SAN FRANCISCO (AP) — Pacific Gas & Electric cut power Saturday to about 1,600 customers in Northern California to reduce risk of wildfires amid windy, dry and warming weather conditions that raised the year’s first red flag warnings.

The utility said it began cutting power at 6 a.m. to portions of Napa, Solano and Yolo counties, an area northeast of the San Francisco Bay region.

The company also announced in advance that it may have to cut power to 30,000 customers in Butte, Yuba, Nevada, El Dorado and Placer counties.

Conditions ripe for fire — winds, low humidity, dry vegetation and heat — were expected to last into today.
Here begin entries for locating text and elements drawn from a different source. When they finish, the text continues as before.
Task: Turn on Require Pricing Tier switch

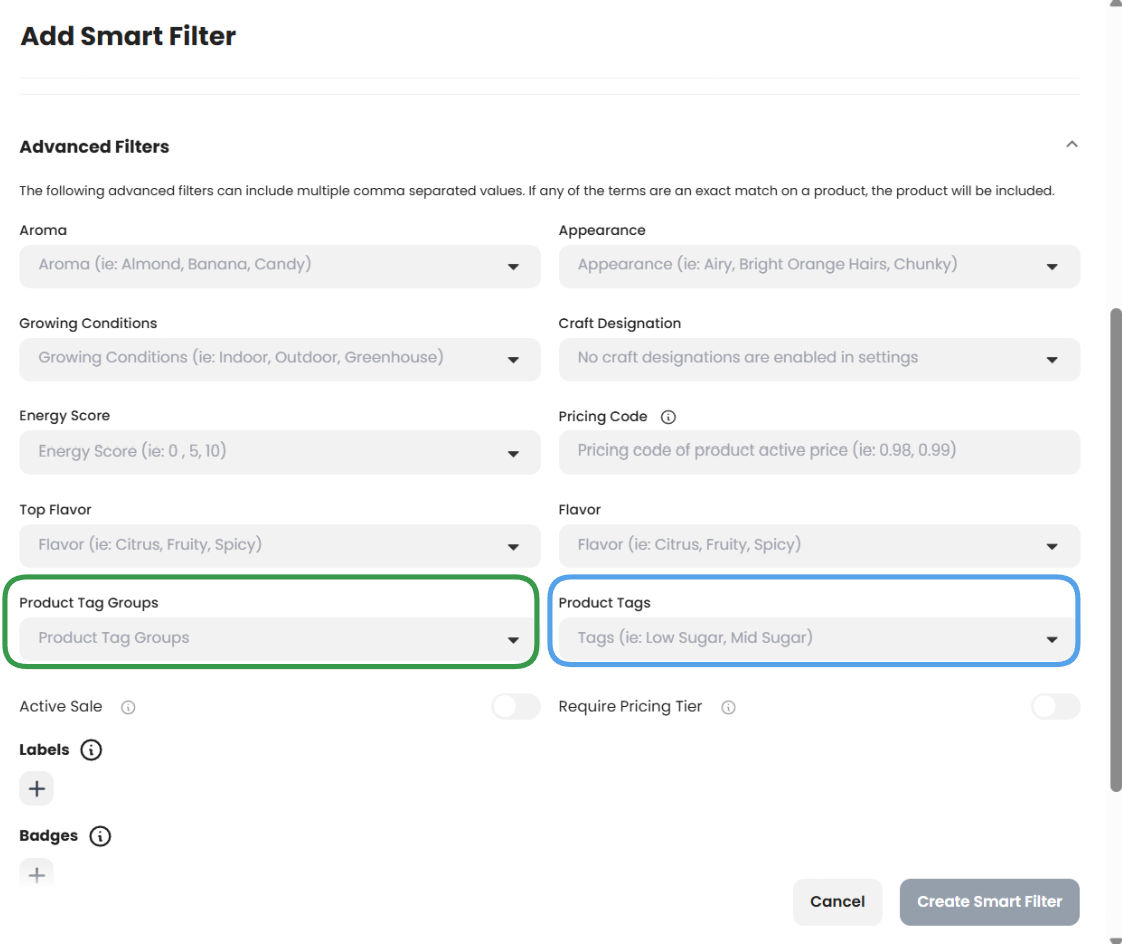Action: (x=1055, y=707)
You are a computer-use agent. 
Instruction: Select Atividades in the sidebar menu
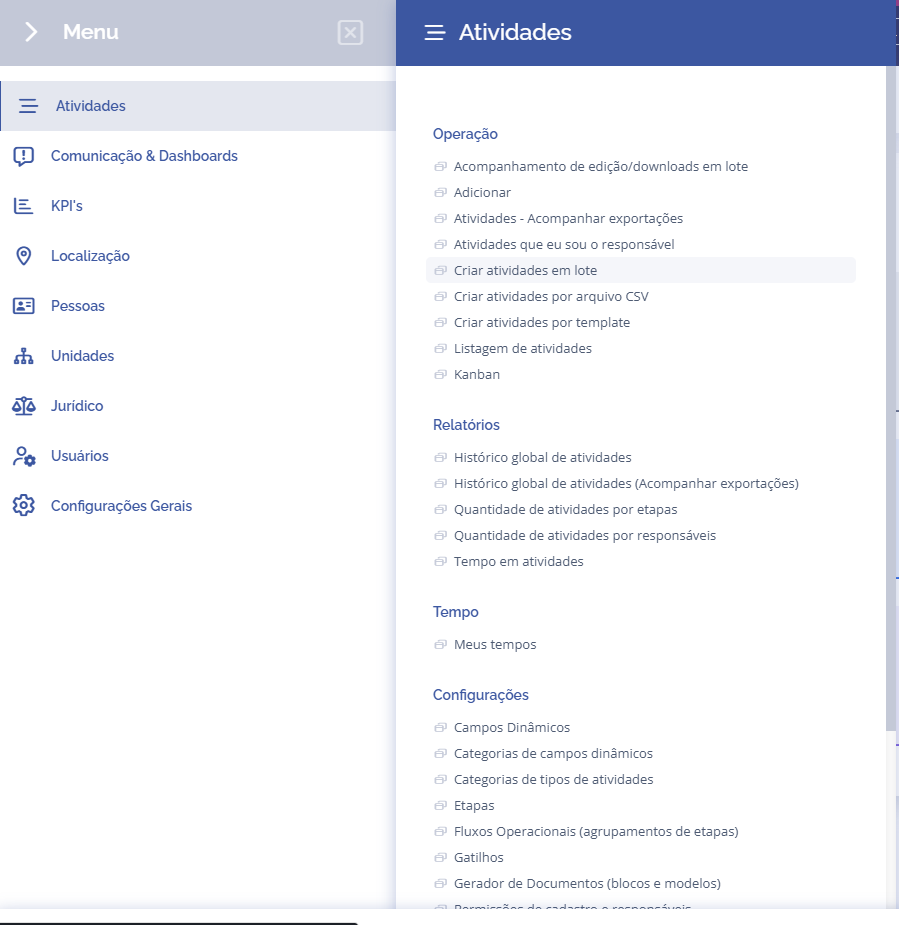point(90,106)
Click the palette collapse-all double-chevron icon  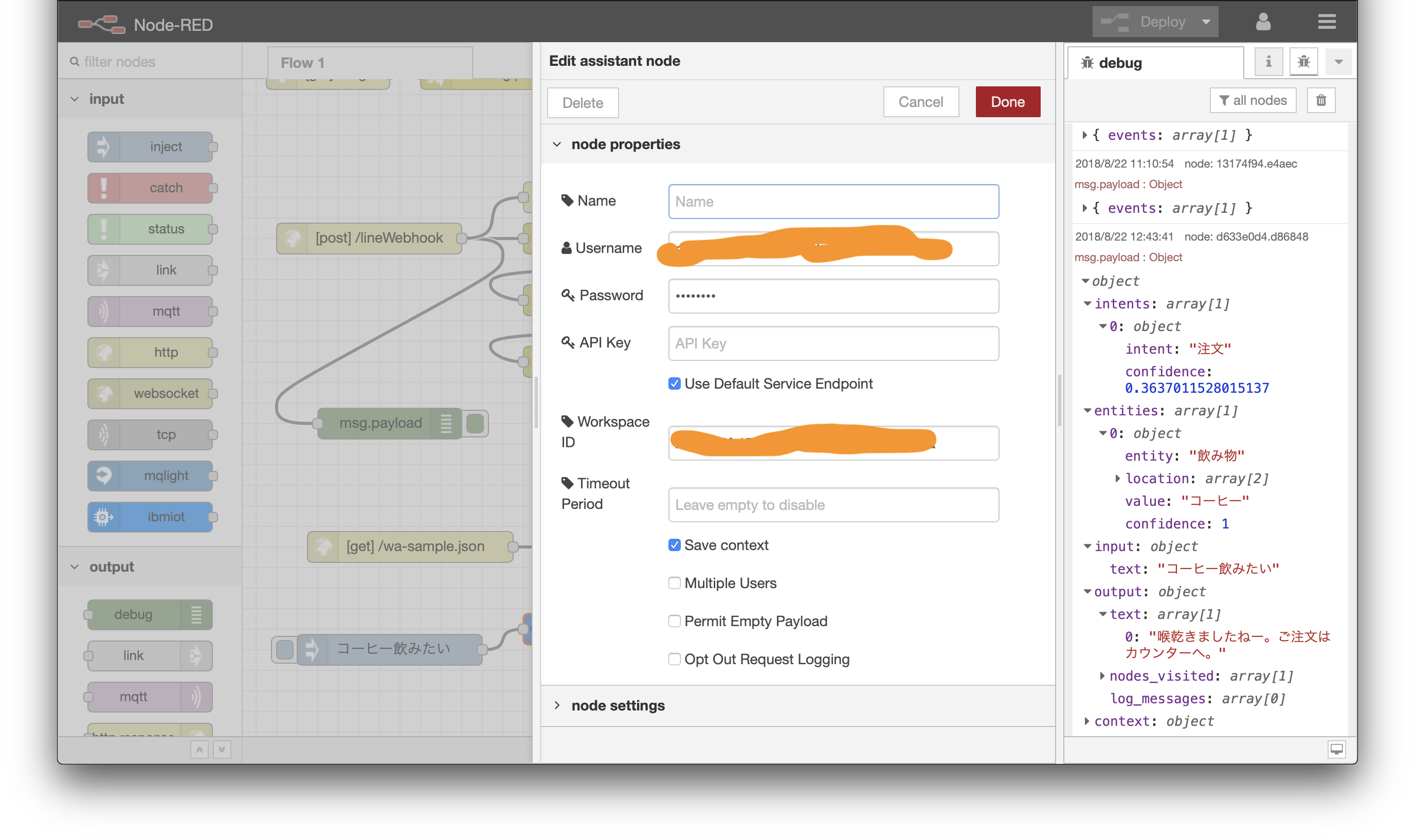pyautogui.click(x=199, y=750)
The National Weather Service said a station north of Sonoma reported gusts to 50 mph Saturday.

PG&E is under pressure to prevent fire starts after downed power lines and other equipment have been blamed for conflagrations that began during so-called fire weather.
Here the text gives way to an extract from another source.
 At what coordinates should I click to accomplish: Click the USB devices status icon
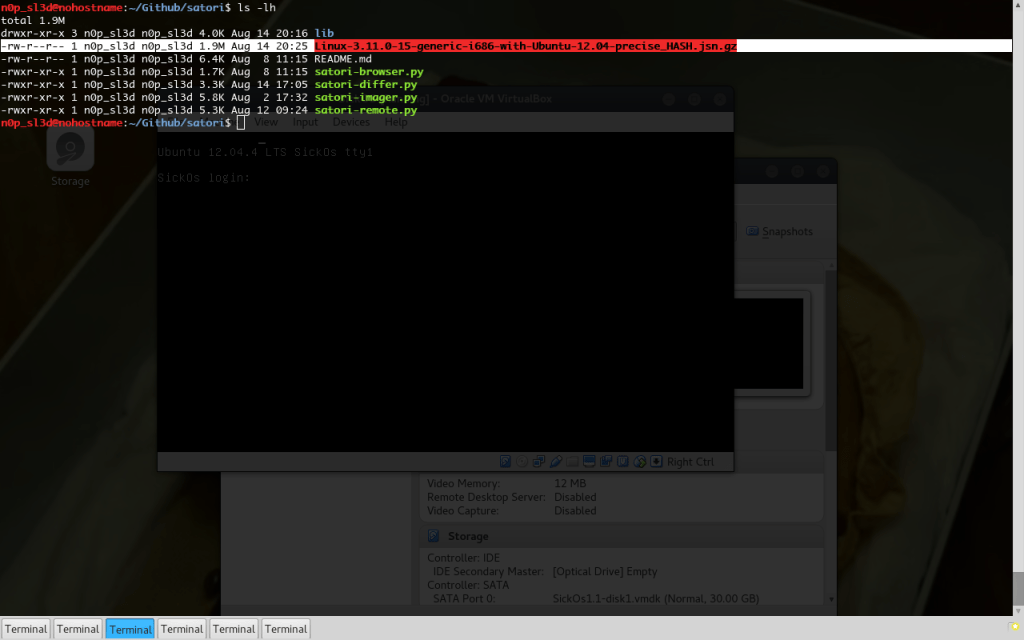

But there has been opposition from customers who rely on electrically powered life-support equipment as well as businesses that have had to shut down for lack of power.

“We know how much our customers rely on electric service, and our decision tonight to turn off power is to protect our communities experiencing extreme fire danger,” Michael Lewis, PG&E’s senior vice president of electric operations, said in a statement Friday.
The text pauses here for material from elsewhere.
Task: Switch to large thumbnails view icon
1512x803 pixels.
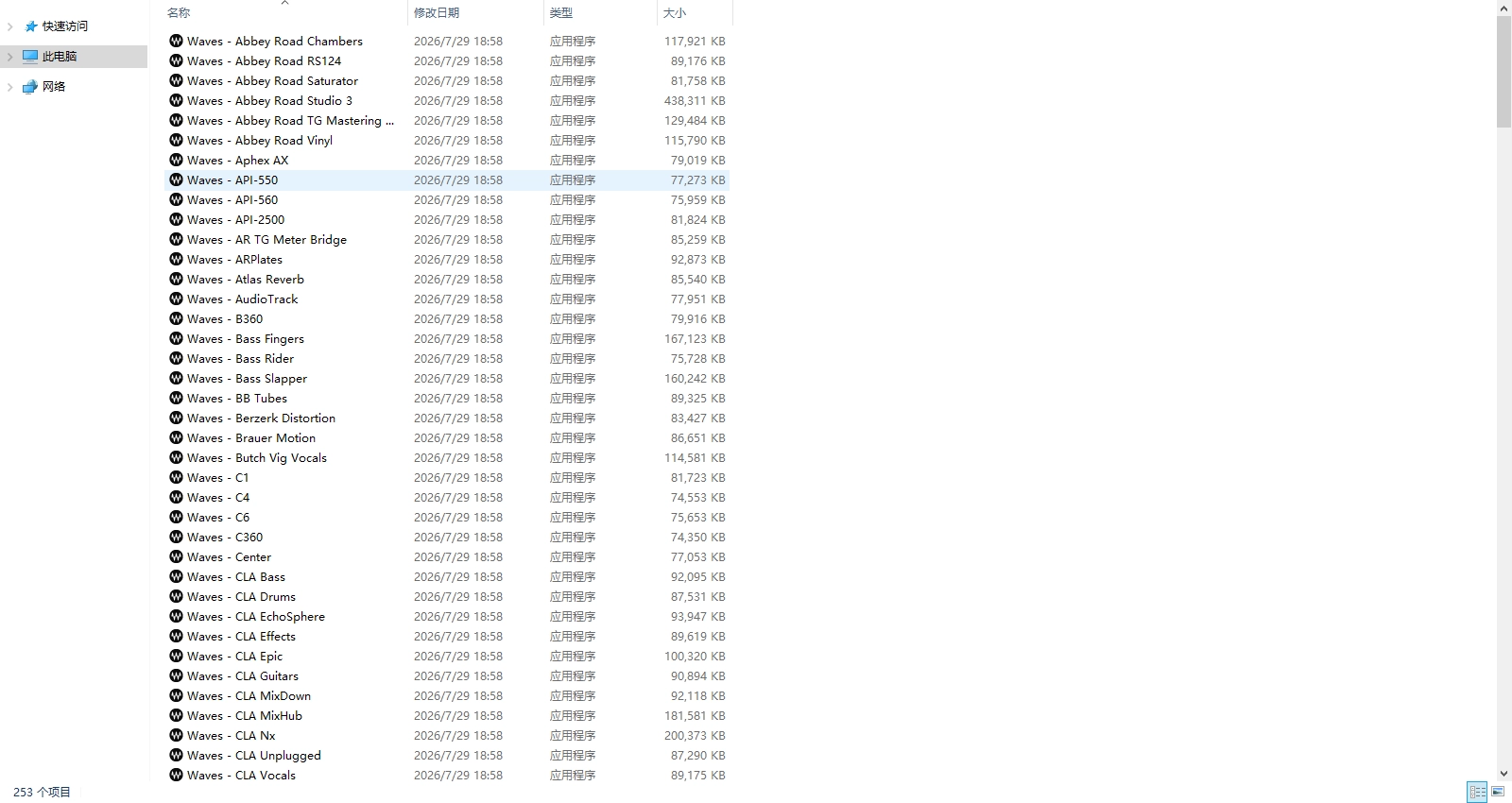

California experienced a very wet winter and spring, and even vast areas that were scorched earth after last year’s wildfires now have new head-high brush that is rapidly browning as summer approaches.

A Friday afternoon grass fire near the Solano County community of Fairfield forced people out of about 50 homes, but firefighters held it to 24 acres without any structures lost and evacuations were lifted.

A wildfire near Interstate 5 in Stanislaus County grew to nearly 1 square mile but it was 75 percent contained Saturday, according to the California Department of Forestry and Fire Protection.